Hive从文件名创建表分区

Question

New to Hadoop. Hadoop的新手。 I know how to create a table in Hive (Syntax) Creating a table with 3 Partition Key. 我知道如何在Hive（语法）中创建表。使用3 Partition Key创建表。 but the keys are in File Names. 但是键在“文件名”中。

FileName Example : ServerName_ApplicationName_ApplicationName.XXXX.log.YYYY-MM-DD FileName示例：ServerName_ApplicationName_ApplicationName.XXXX.log.YYYY-MM-DD

there are hundreds of file in a directory want to create a table with following Partition Keys from file Name :ServerName,ApplicationName,Date and load all the files in to table Hive Script would be the preference but open to any other ideas 目录中有数百个文件想要从文件名：ServerName，ApplicationName，Date创建具有以下分区键的表，并将所有文件加载到表中Hive Script将是首选项，但可以接受其他想法

(files are CSV. and I know The schema(column definitions) of the file ) （文件是CSV。

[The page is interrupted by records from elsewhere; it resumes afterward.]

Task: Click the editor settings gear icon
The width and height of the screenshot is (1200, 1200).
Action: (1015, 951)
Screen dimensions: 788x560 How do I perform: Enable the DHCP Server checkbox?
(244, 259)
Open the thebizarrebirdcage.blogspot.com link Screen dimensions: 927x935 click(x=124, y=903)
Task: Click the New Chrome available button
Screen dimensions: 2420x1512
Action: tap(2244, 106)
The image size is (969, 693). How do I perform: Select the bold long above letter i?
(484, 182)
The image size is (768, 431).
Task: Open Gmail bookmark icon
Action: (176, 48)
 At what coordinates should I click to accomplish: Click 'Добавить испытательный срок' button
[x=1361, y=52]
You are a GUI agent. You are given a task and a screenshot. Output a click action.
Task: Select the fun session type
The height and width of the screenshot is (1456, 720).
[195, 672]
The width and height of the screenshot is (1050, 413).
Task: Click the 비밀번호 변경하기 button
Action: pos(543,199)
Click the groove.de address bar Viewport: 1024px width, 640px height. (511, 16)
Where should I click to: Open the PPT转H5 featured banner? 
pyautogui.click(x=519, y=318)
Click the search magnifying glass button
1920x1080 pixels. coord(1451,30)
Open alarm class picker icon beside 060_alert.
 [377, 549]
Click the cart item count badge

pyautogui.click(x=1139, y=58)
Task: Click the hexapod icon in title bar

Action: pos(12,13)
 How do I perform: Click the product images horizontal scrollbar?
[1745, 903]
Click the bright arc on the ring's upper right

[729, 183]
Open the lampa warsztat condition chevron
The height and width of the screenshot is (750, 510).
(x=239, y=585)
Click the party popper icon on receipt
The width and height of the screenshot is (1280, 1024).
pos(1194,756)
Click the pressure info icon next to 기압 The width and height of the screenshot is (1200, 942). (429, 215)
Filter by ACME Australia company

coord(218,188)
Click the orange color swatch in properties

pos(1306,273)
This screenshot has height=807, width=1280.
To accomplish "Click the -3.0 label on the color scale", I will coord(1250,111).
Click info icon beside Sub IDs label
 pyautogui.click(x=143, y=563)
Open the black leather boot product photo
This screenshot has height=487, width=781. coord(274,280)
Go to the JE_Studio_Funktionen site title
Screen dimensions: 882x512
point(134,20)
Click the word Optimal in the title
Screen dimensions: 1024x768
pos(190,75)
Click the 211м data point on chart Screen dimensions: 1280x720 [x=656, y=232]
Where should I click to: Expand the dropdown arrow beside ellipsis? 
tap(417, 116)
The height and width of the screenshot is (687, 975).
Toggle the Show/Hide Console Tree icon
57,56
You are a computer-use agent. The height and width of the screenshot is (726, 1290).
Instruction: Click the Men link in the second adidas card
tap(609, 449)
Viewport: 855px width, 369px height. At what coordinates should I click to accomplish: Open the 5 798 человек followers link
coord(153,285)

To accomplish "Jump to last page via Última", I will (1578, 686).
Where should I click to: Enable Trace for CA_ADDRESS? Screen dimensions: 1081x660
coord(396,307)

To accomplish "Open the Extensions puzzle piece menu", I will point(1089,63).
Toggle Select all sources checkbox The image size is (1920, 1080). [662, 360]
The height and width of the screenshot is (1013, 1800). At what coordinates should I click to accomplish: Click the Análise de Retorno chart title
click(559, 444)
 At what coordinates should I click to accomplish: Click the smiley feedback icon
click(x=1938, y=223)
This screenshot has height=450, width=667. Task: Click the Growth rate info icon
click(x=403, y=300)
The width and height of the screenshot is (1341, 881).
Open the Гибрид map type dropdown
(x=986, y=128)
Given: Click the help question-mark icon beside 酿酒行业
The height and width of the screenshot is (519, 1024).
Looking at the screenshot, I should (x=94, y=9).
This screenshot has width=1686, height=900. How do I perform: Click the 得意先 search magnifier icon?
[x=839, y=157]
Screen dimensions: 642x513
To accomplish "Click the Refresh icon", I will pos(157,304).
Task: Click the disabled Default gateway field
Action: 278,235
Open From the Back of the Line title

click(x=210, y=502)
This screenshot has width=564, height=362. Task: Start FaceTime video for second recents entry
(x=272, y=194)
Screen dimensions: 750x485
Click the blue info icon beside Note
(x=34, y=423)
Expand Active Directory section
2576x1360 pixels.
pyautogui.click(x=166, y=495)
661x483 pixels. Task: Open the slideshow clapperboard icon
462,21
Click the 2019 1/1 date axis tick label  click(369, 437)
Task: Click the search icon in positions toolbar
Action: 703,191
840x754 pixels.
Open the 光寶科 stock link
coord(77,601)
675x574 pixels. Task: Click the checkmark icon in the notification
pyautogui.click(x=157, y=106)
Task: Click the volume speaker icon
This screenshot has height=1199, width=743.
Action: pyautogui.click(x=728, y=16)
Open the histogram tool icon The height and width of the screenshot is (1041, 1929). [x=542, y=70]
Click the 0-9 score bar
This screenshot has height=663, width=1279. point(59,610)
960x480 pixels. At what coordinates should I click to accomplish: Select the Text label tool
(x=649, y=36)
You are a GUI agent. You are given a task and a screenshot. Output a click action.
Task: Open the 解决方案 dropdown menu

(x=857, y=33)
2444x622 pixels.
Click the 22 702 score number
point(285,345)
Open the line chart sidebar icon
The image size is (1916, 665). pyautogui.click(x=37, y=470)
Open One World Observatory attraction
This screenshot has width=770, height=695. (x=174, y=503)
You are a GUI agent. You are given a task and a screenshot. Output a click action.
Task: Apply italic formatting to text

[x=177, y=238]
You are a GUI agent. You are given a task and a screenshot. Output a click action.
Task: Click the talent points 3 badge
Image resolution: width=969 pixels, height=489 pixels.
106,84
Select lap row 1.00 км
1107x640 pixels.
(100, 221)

我知道文件的架构（列定义））

Answer 1

I assume the File Name is in format ServerName_ApplicationName.XXXX.log.YYYY-MM-DD (removed second "applicationname" assuming it to be a typo). 我假设文件名的格式为ServerName_ApplicationName.XXXX.log.YYYY-MM-DD（删除第二个“应用程序名称”，假设它是拼写错误）。

Create a table on the contents of the original file. 在原始文件的内容上创建一个表。 Some thing like.. 就像是..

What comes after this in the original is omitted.